"As a side note, my mom (the brilliant english teacher) has her class participate in a very interesting activity to go along with reading this novel (Fahrenheit 451 by Ray Bradbury). Inspired by the Book People, she asks her students to list 5 books they believe are important enough that they should be saved, and the one novel from that list they are passionate enough about that they would be willing to "become" that book. It's an interesting question, which I'm going to ask of myself."
I answered that question myself here, and since then I've been thrilled to host a fascinating group of relatives, friends, bloggers, and authors, each of whom has created insightful and personally meaningful lists of books which they would hope to save in a future without books.
Several of those participants have also signed up for the 451 Challenge, and I thought it would be fun revisit their lists of books. First up is Kristen - enjoy!
451 Fridays is based on an idea from Fahrenheit 451 by Ray Bradbury. In his novel, a group of people (Bradbury calls them Book People) are trying to keep the ideas found in books alive. Instead of actually saving the books, the Book People each "become" a book - memorizing it, word for word, and passing it down to the next generation.
451 Fridays asks what books you feel passionate about. What book do you think is so important that you would be willing to take on the challenge of "becoming"?
This week, I'm thrilled to welcome Kristen to 451 Fridays. Kristen blogs at WeBeReading, and is the fabulous host of Poe Fridays, which I love. Also, it was her birthday not TOO long ago - you should all stop by and wish her a Happy Belated. =) Kristen, thanks for playing along with me today.
5. Frankenstein by Mary Shelley is about the quest for humanity and companionship and it's an example of some of the baser emotions.
Of those 5, which book would you choose to "become"?

• [DATA EXTRACT]:
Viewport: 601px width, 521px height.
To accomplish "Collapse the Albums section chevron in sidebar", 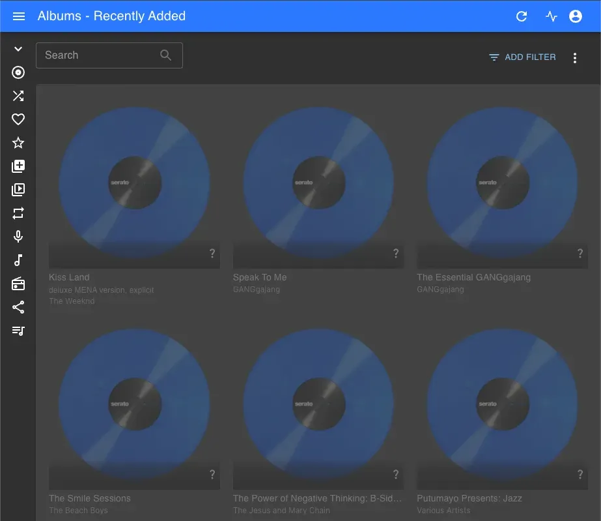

• [PROBLEMS AND TASKS]:
(A) Answer these questions about the 451 Fridays post:
(i) How many books does the teacher ask her students to list?
(ii) What is the name of Kristen's blog?
(iii) How do the Book People in Bradbury's novel pass a book down to the next generation?
(B) Rewrite the paragraph of the 451 Fridays post that begins "451 Fridays is based on an idea" more briefly, keeping its main facts.
Answer from the 451 Fridays post alone.

• [SOLUTIONS TO THE PROBLEMS]:
(A)
(i) Five.
(ii) WeBeReading.
(iii) Each memorizes a book word for word and passes it down.

(B) 451 Fridays draws on Ray Bradbury's Fahrenheit 451. In the novel, the Book People keep the ideas in books alive not by saving the books but by each "becoming" one: memorizing it word for word and passing it to the next generation.